**Task objective**
What's needed is an exact copy of the lines from the one that contains "Task: Select the 三沢橋 intersection sign" to the end of the data below, leaving the pictures out.

********

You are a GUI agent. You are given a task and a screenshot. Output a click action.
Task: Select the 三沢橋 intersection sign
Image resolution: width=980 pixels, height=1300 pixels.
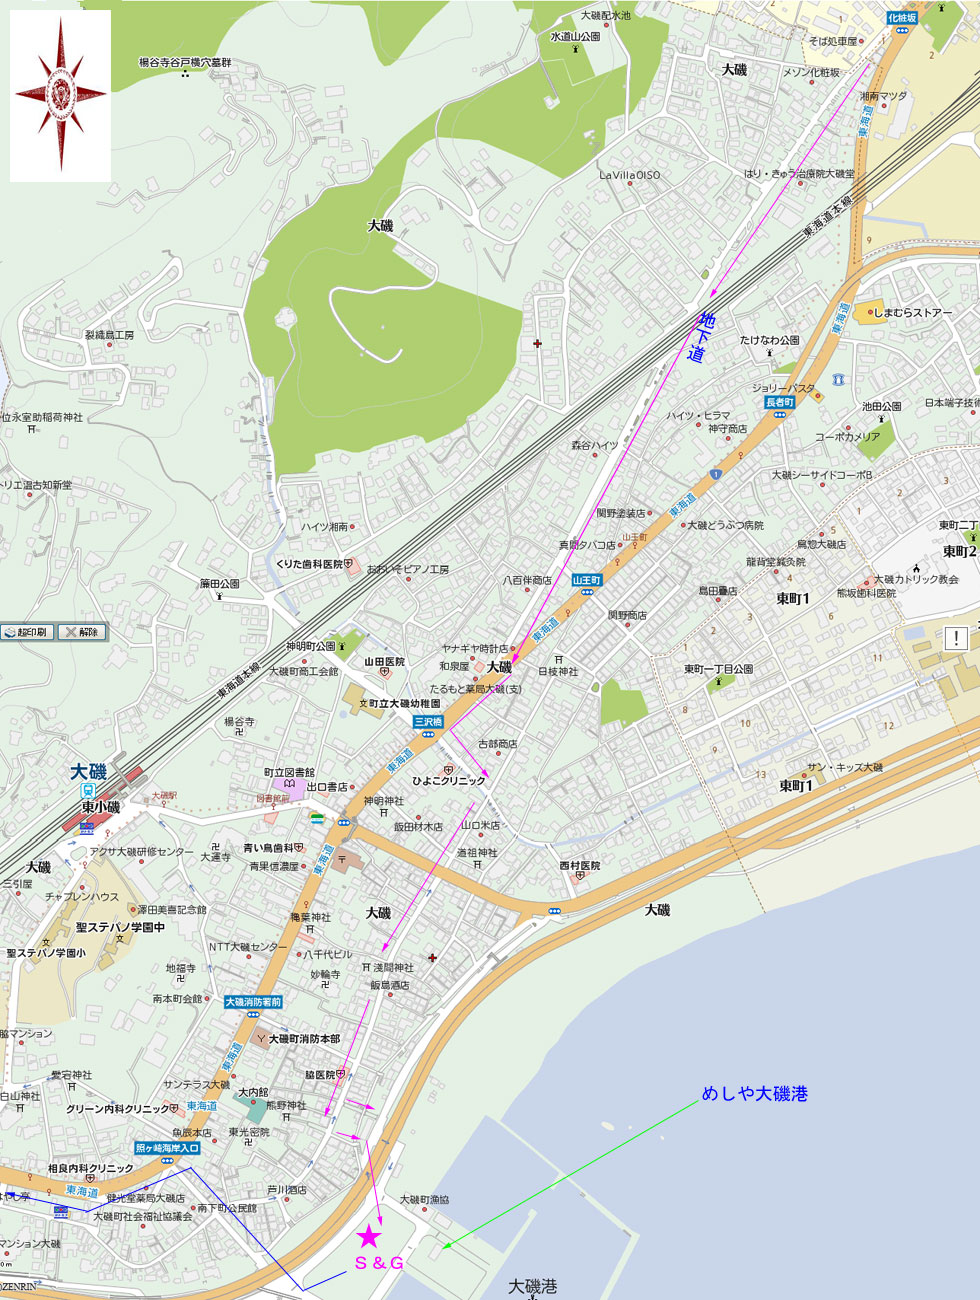tap(428, 721)
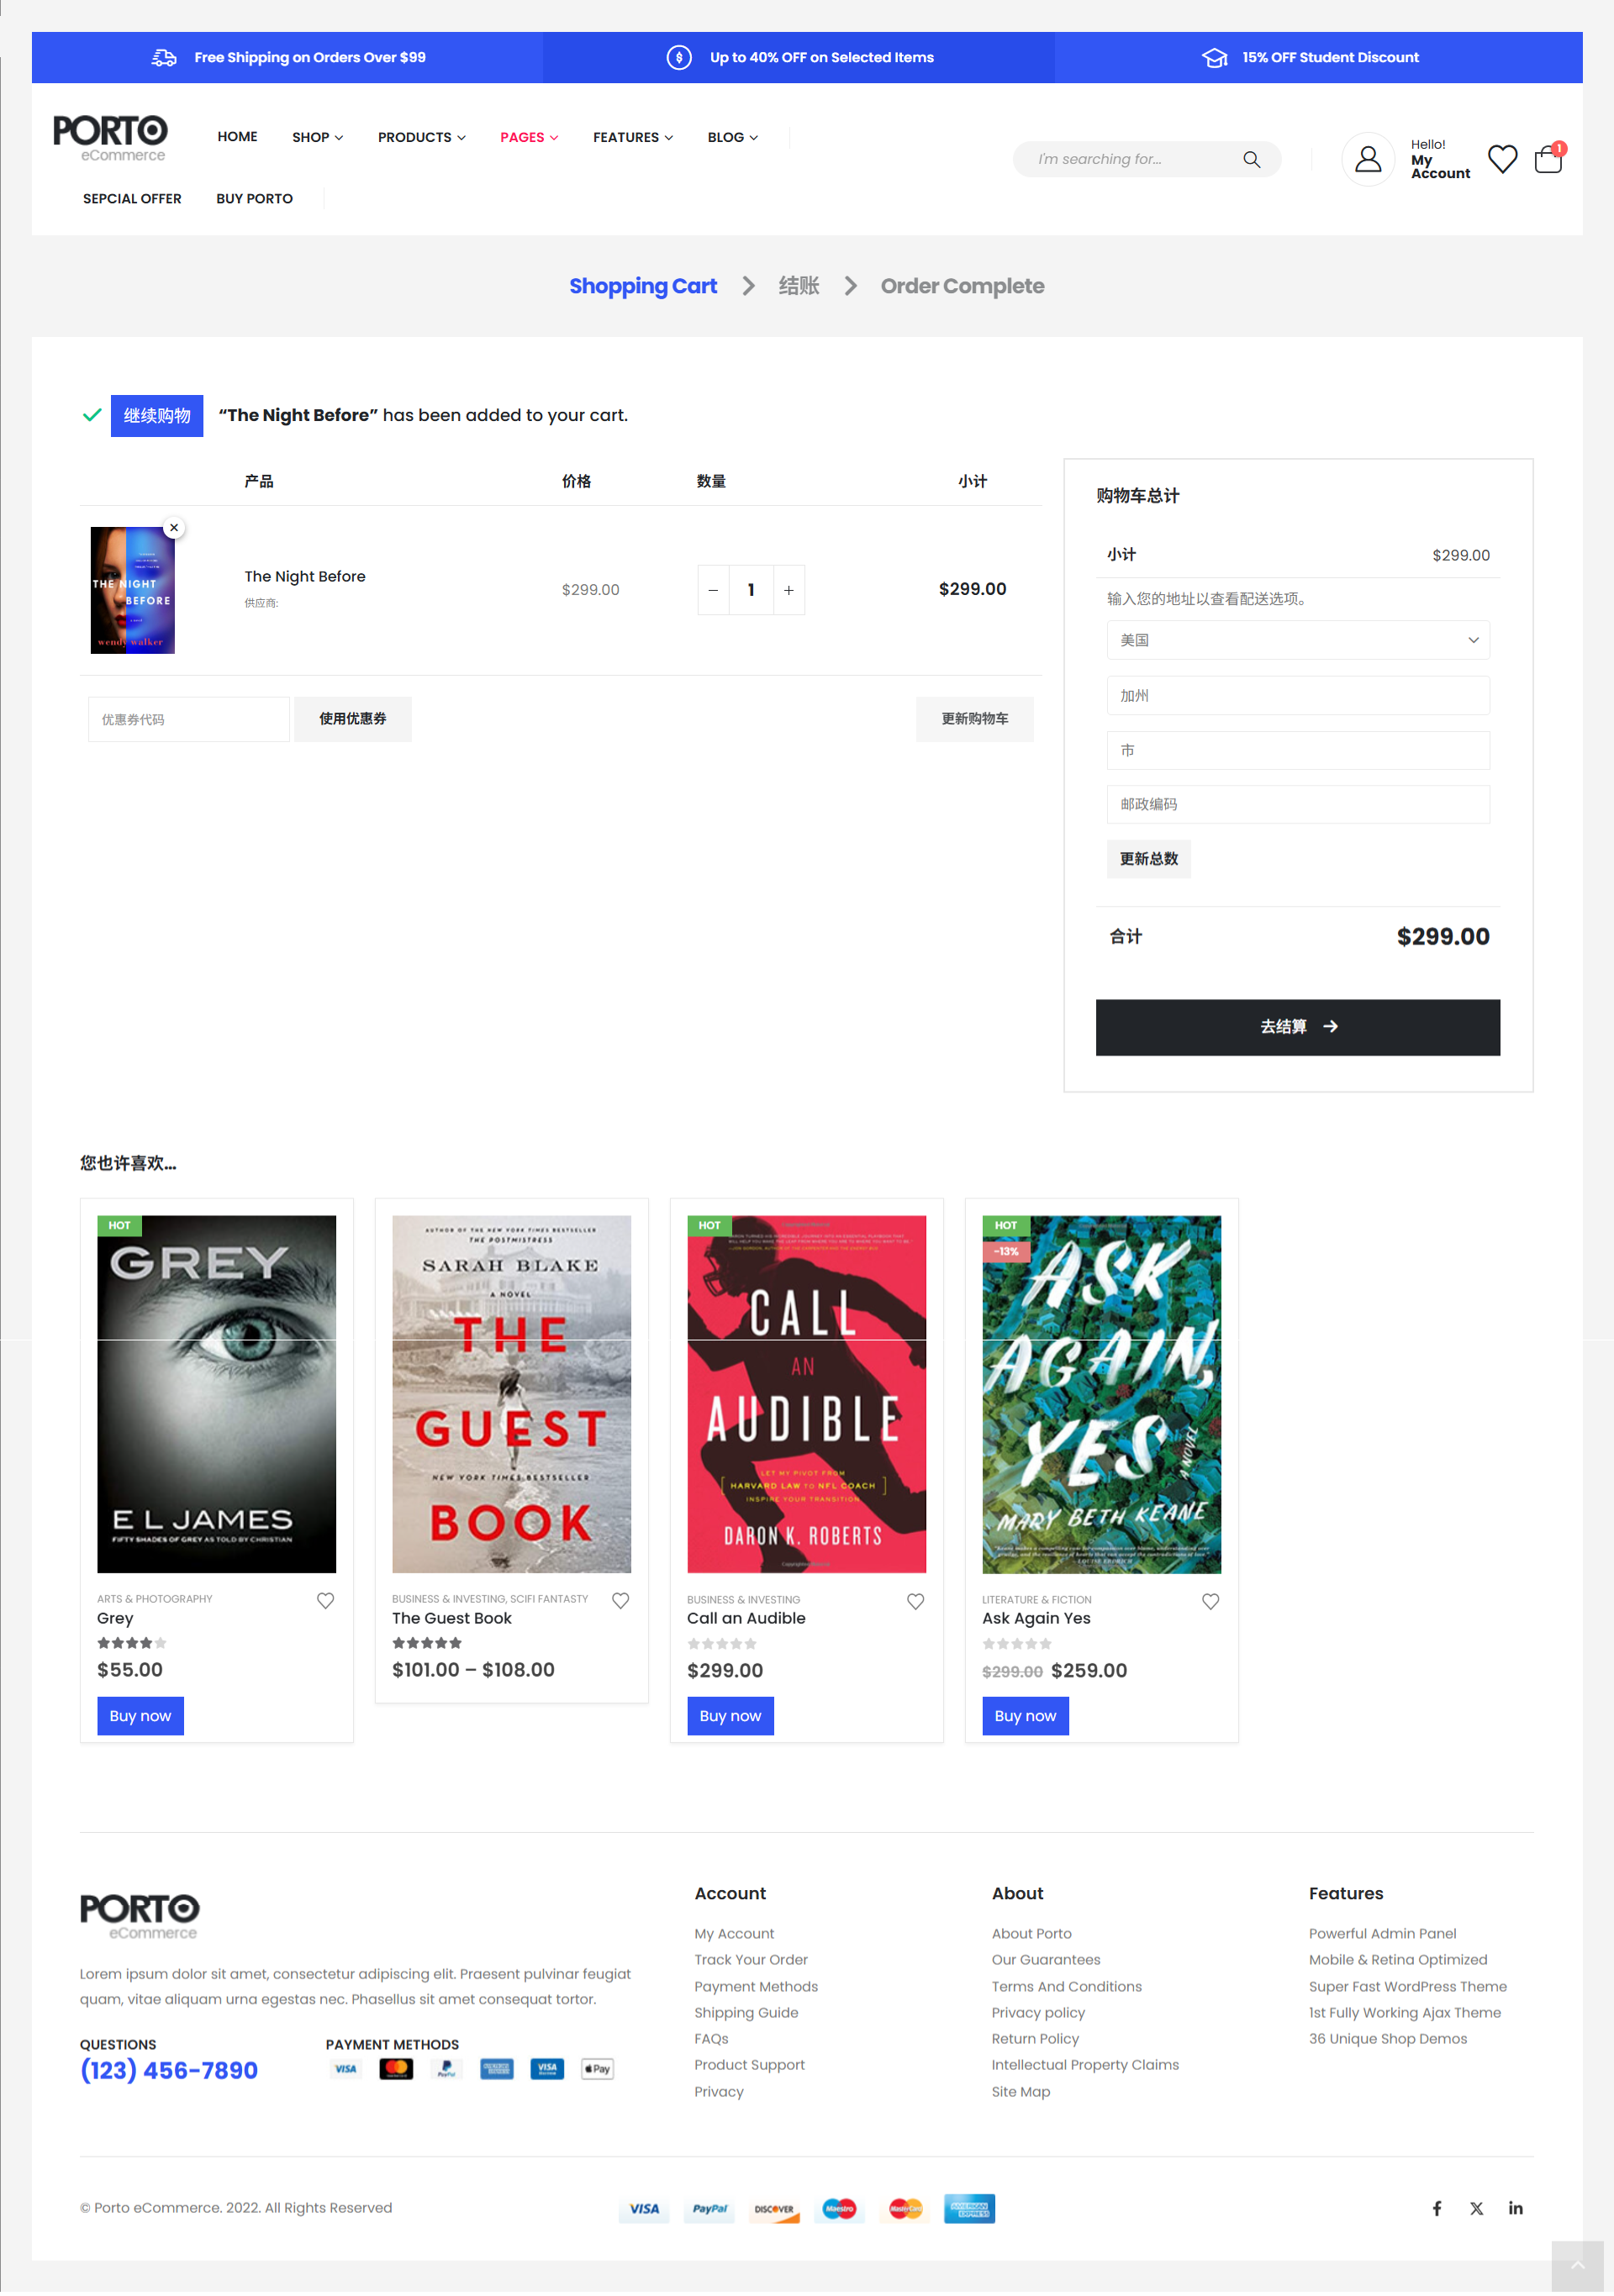The width and height of the screenshot is (1614, 2296).
Task: Click the coupon code input field
Action: pyautogui.click(x=189, y=719)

********

**Reply**
Task: Select the 三沢橋 intersection sign
Image resolution: width=980 pixels, height=1300 pixels.
tap(428, 721)
The width and height of the screenshot is (1614, 2296).
Task: Click the coupon code input field
Action: pyautogui.click(x=189, y=719)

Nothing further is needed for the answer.